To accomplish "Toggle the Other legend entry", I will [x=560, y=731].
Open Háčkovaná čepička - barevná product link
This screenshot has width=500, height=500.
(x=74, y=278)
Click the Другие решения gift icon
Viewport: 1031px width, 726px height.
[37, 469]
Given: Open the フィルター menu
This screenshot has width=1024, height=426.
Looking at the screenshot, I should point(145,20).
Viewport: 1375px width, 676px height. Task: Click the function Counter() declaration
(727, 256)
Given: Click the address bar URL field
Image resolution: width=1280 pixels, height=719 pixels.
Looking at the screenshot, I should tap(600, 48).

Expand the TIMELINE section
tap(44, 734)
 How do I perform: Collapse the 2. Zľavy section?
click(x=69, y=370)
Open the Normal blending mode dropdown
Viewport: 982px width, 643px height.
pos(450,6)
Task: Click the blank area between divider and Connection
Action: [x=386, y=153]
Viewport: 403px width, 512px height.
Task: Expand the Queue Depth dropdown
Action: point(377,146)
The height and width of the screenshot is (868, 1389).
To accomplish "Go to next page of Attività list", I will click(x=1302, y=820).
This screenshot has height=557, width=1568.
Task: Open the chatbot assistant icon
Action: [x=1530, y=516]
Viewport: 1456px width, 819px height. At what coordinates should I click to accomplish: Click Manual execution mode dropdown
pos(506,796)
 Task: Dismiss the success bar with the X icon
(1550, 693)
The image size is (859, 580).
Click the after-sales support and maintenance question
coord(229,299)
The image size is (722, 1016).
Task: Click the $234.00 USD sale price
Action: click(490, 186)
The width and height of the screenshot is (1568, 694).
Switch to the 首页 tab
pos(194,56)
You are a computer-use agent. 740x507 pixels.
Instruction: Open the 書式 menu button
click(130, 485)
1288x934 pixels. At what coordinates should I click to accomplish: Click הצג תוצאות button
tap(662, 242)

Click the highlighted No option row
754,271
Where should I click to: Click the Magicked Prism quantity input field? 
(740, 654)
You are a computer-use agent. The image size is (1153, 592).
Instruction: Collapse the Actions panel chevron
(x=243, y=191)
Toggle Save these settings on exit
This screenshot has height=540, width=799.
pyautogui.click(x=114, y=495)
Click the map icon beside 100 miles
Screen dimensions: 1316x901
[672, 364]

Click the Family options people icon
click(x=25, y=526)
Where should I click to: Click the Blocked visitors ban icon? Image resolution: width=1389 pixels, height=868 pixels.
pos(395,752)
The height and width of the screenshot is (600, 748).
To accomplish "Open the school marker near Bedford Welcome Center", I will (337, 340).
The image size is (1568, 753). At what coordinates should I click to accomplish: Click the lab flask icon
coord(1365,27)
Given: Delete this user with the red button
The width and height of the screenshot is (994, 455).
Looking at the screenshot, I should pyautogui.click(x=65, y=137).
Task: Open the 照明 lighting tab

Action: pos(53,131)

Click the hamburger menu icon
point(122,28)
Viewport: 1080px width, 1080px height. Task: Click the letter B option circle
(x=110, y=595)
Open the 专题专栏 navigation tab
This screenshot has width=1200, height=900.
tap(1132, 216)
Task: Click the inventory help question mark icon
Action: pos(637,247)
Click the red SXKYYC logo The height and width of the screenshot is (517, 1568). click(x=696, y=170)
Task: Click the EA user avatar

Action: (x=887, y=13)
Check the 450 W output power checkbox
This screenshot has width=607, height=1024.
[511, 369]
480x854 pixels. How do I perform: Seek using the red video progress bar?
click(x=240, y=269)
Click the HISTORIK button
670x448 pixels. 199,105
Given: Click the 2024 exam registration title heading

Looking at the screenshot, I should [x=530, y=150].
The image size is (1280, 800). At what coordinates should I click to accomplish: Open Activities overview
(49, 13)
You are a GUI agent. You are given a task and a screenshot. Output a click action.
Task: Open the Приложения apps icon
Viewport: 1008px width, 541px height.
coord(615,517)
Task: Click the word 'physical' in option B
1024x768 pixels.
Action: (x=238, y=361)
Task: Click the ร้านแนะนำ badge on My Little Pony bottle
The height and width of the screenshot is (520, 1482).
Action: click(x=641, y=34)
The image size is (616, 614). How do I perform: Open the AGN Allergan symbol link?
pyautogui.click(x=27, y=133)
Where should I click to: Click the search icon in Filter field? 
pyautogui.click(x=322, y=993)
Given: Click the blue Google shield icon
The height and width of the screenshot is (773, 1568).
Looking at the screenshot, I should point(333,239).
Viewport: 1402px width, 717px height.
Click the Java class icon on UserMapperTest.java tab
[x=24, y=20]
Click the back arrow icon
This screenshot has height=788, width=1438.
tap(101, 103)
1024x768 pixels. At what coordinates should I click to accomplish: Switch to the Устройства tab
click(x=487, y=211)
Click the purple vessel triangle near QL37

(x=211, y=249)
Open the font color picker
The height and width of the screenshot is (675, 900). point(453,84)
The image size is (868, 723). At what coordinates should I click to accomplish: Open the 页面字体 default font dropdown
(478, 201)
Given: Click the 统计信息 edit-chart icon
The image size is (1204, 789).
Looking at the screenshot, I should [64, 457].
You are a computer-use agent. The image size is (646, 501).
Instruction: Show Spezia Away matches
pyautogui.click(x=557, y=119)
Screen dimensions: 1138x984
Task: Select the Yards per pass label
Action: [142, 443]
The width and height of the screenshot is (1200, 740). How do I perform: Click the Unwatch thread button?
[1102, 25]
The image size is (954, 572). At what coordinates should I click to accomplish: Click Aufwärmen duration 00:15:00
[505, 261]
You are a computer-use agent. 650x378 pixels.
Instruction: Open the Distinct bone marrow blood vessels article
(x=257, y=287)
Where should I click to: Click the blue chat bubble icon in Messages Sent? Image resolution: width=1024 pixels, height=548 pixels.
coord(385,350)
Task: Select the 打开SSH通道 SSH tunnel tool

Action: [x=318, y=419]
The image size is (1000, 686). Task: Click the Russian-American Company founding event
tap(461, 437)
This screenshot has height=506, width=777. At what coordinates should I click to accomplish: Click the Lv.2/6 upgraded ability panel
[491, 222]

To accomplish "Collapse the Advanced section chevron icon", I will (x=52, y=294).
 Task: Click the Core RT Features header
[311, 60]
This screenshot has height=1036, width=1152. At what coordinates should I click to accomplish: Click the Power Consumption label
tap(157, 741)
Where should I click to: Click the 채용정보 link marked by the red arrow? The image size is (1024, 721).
·····
WORK TASK
Reproduce each line of the material that mentions "agent".

YOUR SOLUTION
You are a computer-use agent. 740x507 pixels.
You are a computer-use agent. The image size is (1153, 592).
You are a GUI agent. You are given a task and a screenshot. Output a click action.
You are a computer-use agent. The image size is (646, 501).
You are a computer-use agent. 650x378 pixels.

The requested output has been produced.